In our study, we found an association between the number of relapses during the previous 2 years before the initiation of GA and the probability of response. These data would be in line with the results of the first clinical trials and their meta-analysis,9,10,11,23 and some observational studies mentioned before,24 in which older age, lower basal EDSS, lower relapse rate and less MRI activity were associated with the probability of response to GA.

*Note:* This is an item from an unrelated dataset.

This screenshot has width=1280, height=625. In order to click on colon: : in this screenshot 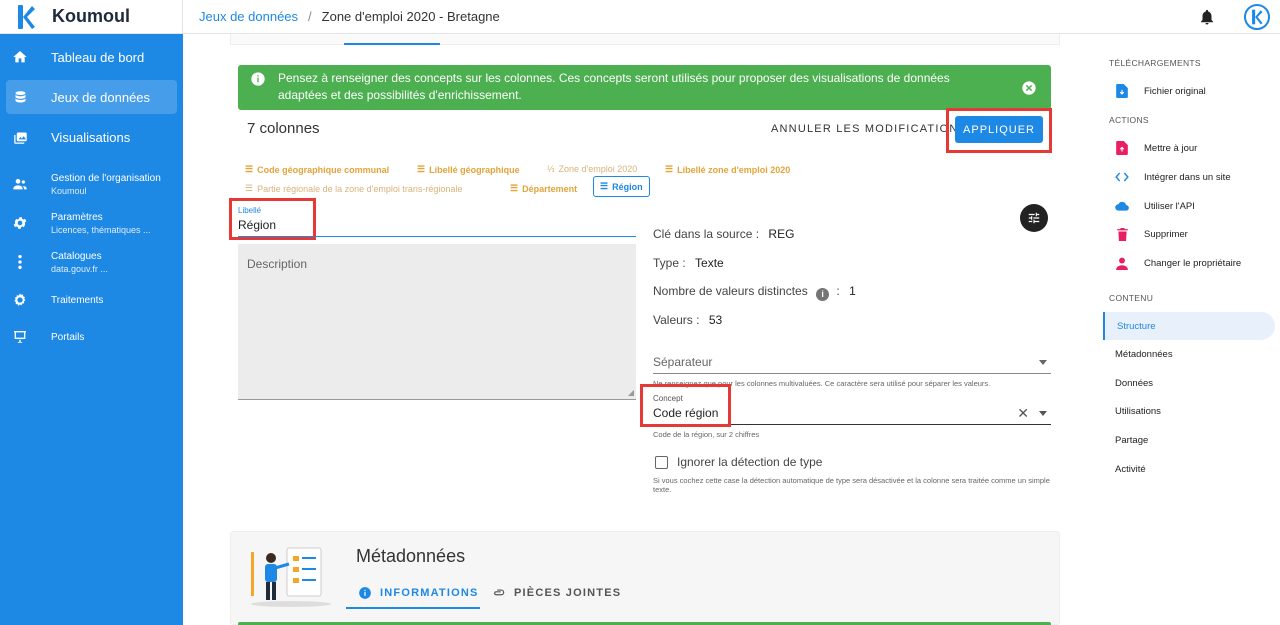, I will do `click(838, 291)`.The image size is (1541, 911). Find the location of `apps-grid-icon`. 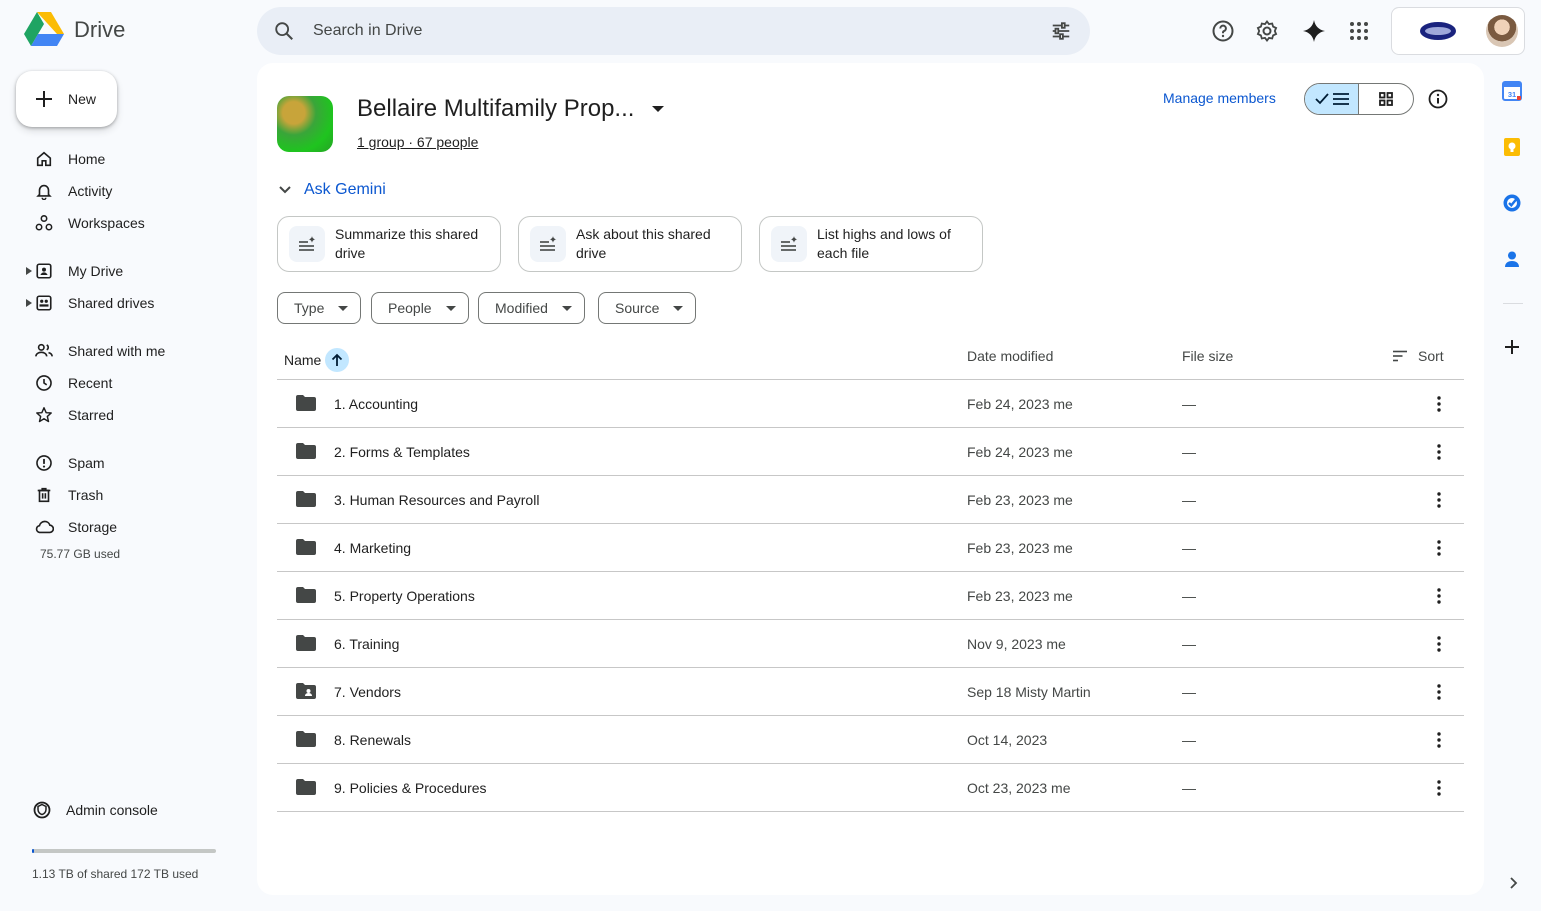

We have to keep in mind that the overall diagnostic accuracy of the model was only moderate (64.7%; IC 95%: 55-74.5%) and the negative predictive value was low (37.2- 50%). But the positive predictive value was good (73.9-82.7%). This means that with this model, we would lose some patients predicted to be non-responders and who could have had a good evolution with GA. But those patients predicted to be responders to GA would benefit from this treatment with a low risk of failure.

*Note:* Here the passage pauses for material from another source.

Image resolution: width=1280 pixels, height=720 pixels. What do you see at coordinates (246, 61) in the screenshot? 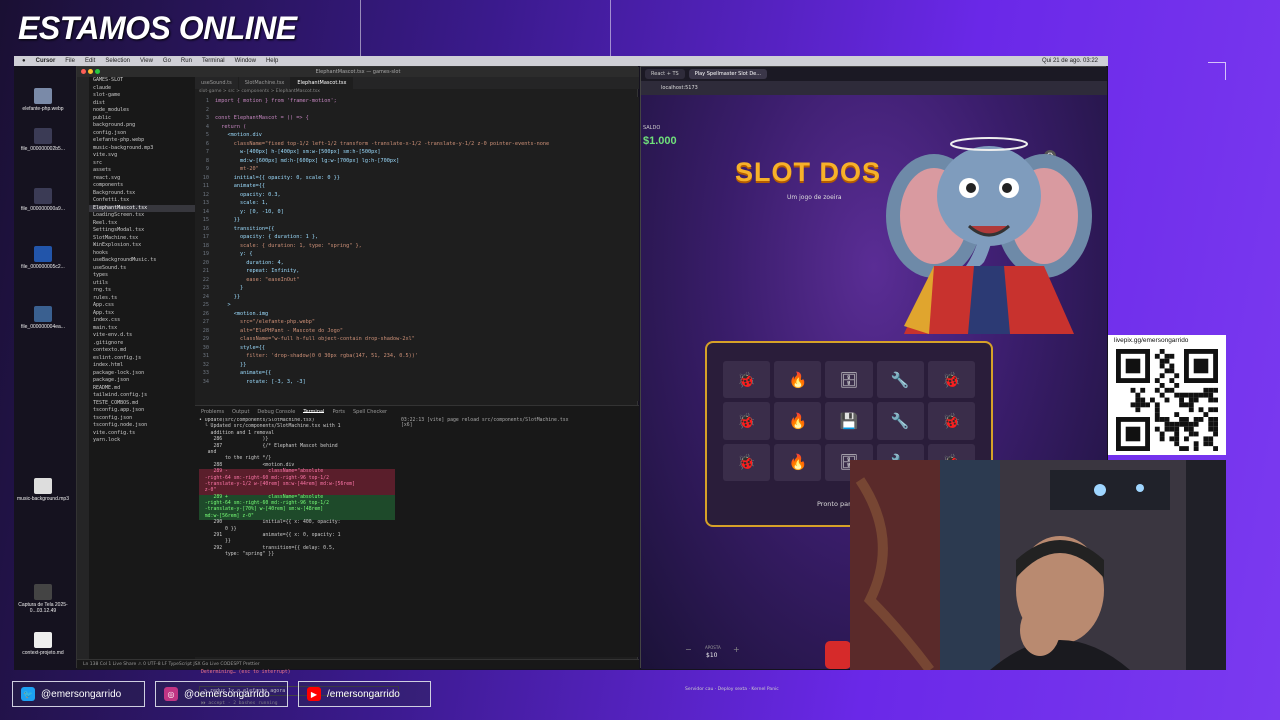
I see `menu-window: Window` at bounding box center [246, 61].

As previously described, if we settle a threshold of probability of response ≥70% to consider one patient as a good candidate to receive treatment with GA, this drug would be effective in RRMS patients ranging from basal EDSS=0 and a maximum of 2 relapses during the last 2 years, to EDSS=3.0 and only 1 relapse. These criteria would be achieved by 34.5% (IC 95%: 28.6-40.5%) of our sample. We chose this threshold of 70% because of its statistical performance according to the ROC curves, as there are not many other studies with this methodology.
For all these reasons, we think that this algorithm could be easy and useful to apply in the daily clinical practice, and with a low risk of error in a patient predicted to be responder.
CONCLUSION
The results of this study support the hypothesis that the less severe MS patients would have more opportunities to have a good response to GA. We were able to develop a predictive model of response to this treatment with the variables number of relapses during the last 2 years of disease and basal EDSS. We think that this model could be useful and applicable in the daily clinical practice. Nevertheless, it would be necessary to improve this predictive model with the incorporation of new variables like blood, genetic, serological and/or MRI biomarkers, to get more statistical power and better results of the diagnostic parameters.
CONFLICTS OF INTEREST
The authors declare that they have no conflicts of interest.